Heart Diseases Diagnose via Mobile Application

Appl. Sci. 2021, 11(5), 2430; https://doi.org/10.3390/app11052430
by Mesut Güven 1,*, Fırat Hardalaç 1, Kanat Özışık 2 and Funda Tuna 2
Reviewer 1: Anonymous
Reviewer 2: Anonymous
Reviewer 3: Anonymous
Appl. Sci. 2021, 11(5), 2430; https://doi.org/10.3390/app11052430
Submission received: 8 February 2021 / Revised: 26 February 2021 / Accepted: 2 March 2021 / Published: 9 March 2021
(This article belongs to the Section Computing and Artificial Intelligence)

Round 1

Reviewer 1 Report

An interesting and well-planned study.

Author Response

Thank you very much for your time and interest in the study. We added and refined some parts in accordance with reviewers’ commands and the manuscript was examined the manuscript for the English language.

Author Response File: Author Response.docx

Reviewer 2 Report

In this manuscript, the authors investigated the use of artificial intelligence to diagnose heart murmurs via a mobile application. The application uses the PhisioNet 2016 database which is the largest public heart sound database and was developed in Mathlab. The data shows that this application can produce a quick and accurate response when compared with auscultation by experienced cardiologists.
The work is well written and the application of technology in medicine is certainly of great scientific interest, in fact in literature and on the market there are already devices with equal intentions

Comments:
- the authors should better specify the differentiation criteria among the various patients
- the authors should better argue the fact that heart murmurs have been discriminated clinically by different cardiologists, and therefore with methods of personal judgment, and with different stethoscopes
- were the heart murmurs diagnosed with the app then confirmed with imaging methods?
- the manuscript needs a revision of the English language

Author Response

Thank you very much for your time and interest in the study. We added and refined some parts in accordance with reviewers’ commands and the manuscript was examined the manuscript for the English language.

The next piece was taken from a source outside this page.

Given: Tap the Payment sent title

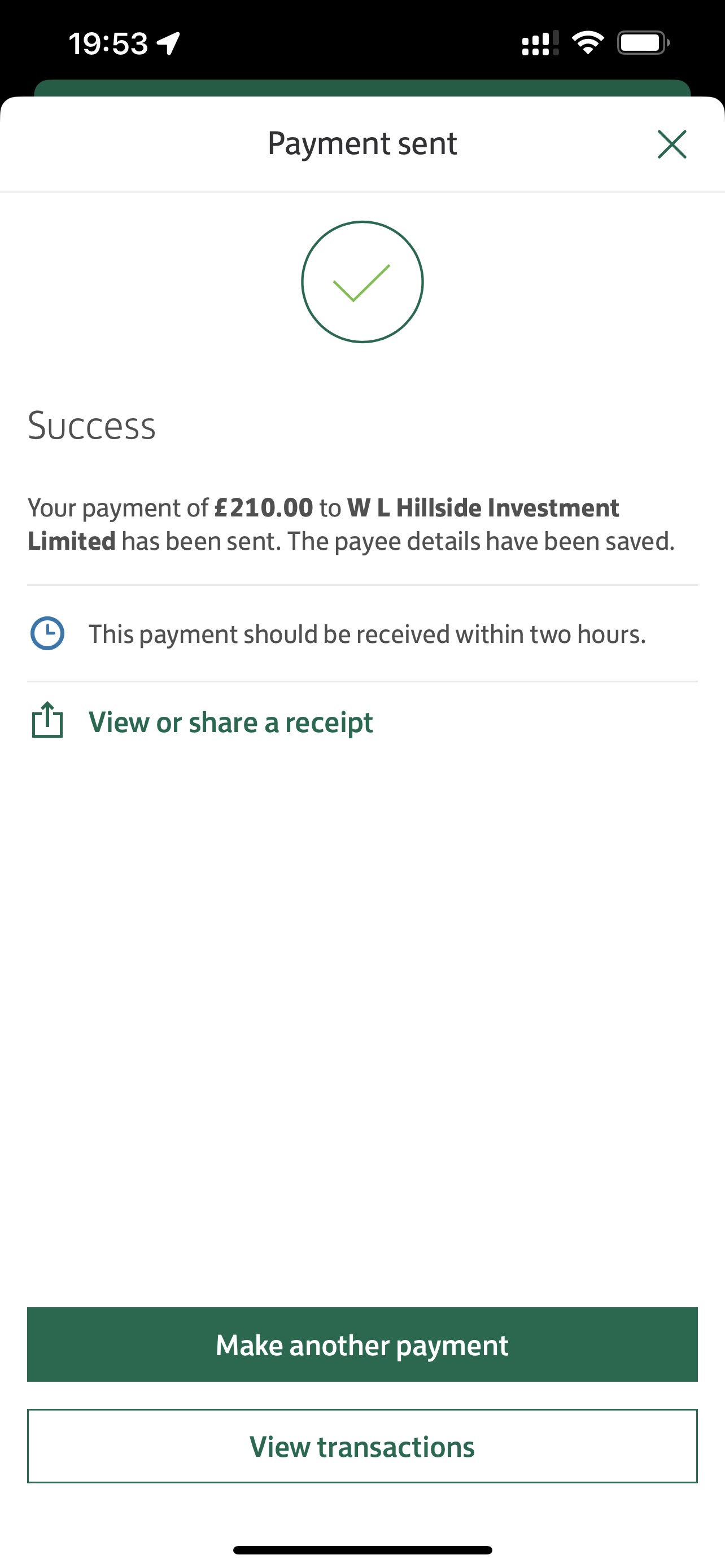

Author Response File: Author Response.docx

Reviewer 3 Report

Introduction
The introduction should lead the reader to the topic. Thereby, the current state of science should be shown and gaps or open questions should be worked out. From these, the working hypothesis for the presented topic is then derived. This does not or only insufficiently take place in the presented article. Which abnormalities should be detected. 
Methodology
The description of the selection of an algorithm is usually a part of the results. The methodology should describe the criteria according to which the algorithm was selected. Also, the naming of the algorithms should give some information about the used configuration and the training performance. The computing time of the predictions is also interesting for operation on a mobile device and should be included in the consideration.
How was the criterion Accuracy formed in table one? Did you test your results for significance? How do you explain the high false positive rate of more than 16%?
Was this the same in the clinical test?

Results
The results are very brief and the data presented do not allow us to draw conclusions about the actual quality of the application. What was the false positive and false negative rate?
Not every congenital heart defect results in abnormal sounds that can be heard with a stethoscope. It is often the most complex heart defects where no abnormal heart murmur occurs at all. How should this be handled?

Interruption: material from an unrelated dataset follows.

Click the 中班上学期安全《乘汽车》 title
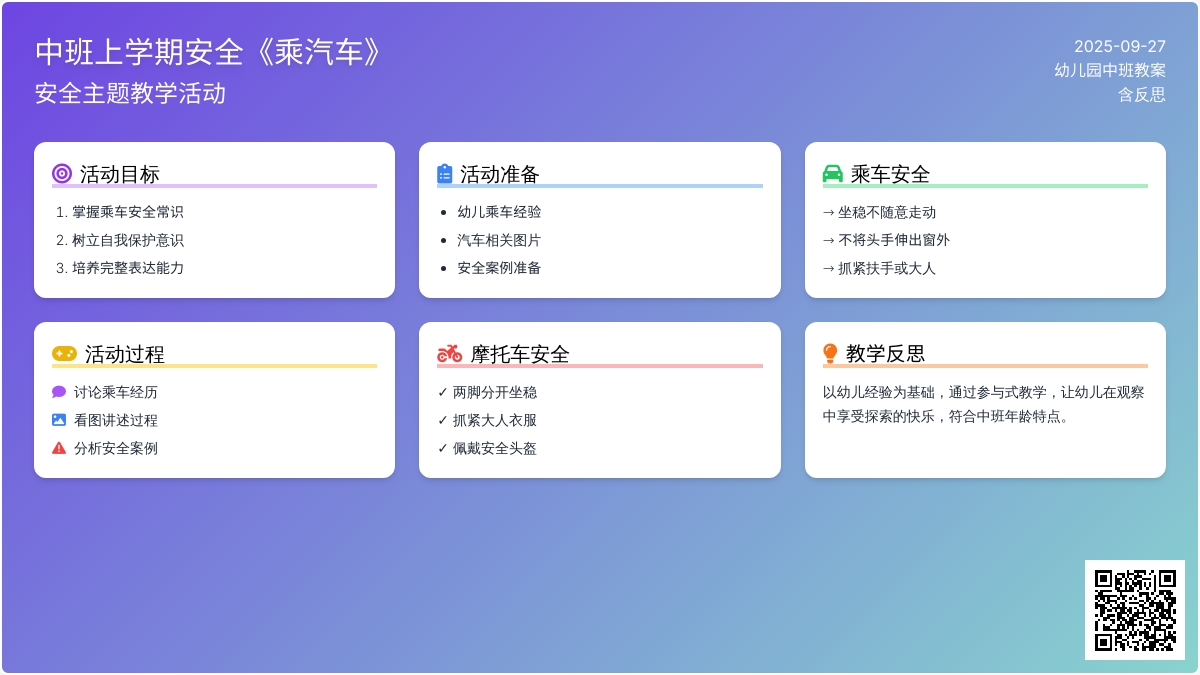 coord(210,53)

How was specificity and sensitivity calculated?

Discussion:
A classification of the result takes place in a few favorable literatures and an outlook is given. The small amount of data from subjects is regrettable. However, under the current circumstances not to change.


Another remark.
On the whole, the term artificial intelligence should be used with care, if mainly a small one-time statistical regression and / or optimization is in use. These are not intelligent, but conditioned and also not particularly new. Retrain does not take place and neither does the interaction of different algorithms. I recommend deleting Artificial Intelligence from the title. 

 

Author Response

Thank you very much for your time and interest in the study. We added and refined some parts in accordance with reviewers’ commands and the manuscript was examined the manuscript for the English language.

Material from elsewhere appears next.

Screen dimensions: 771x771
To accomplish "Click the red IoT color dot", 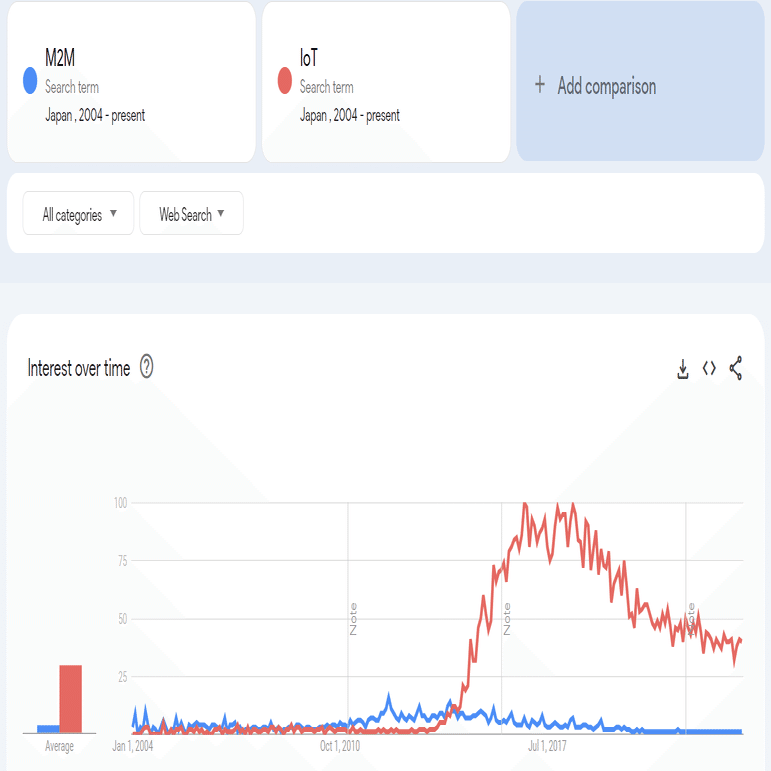I will pyautogui.click(x=285, y=81).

Point 1: Introduction; The introduction should lead the reader to the topic. Thereby, (a) the current state of science should be shown, and gaps or open questions should be worked out. From these, the working hypothesis for the presented topic is then derived. This does not or only insufficiently take place in the presented article. (b) Which abnormalities should be detected?  


 

Response 1:

(a) Current state of science, gaps and open questions emphasized by adding an extra part and a corresponding figure to introduction stated below.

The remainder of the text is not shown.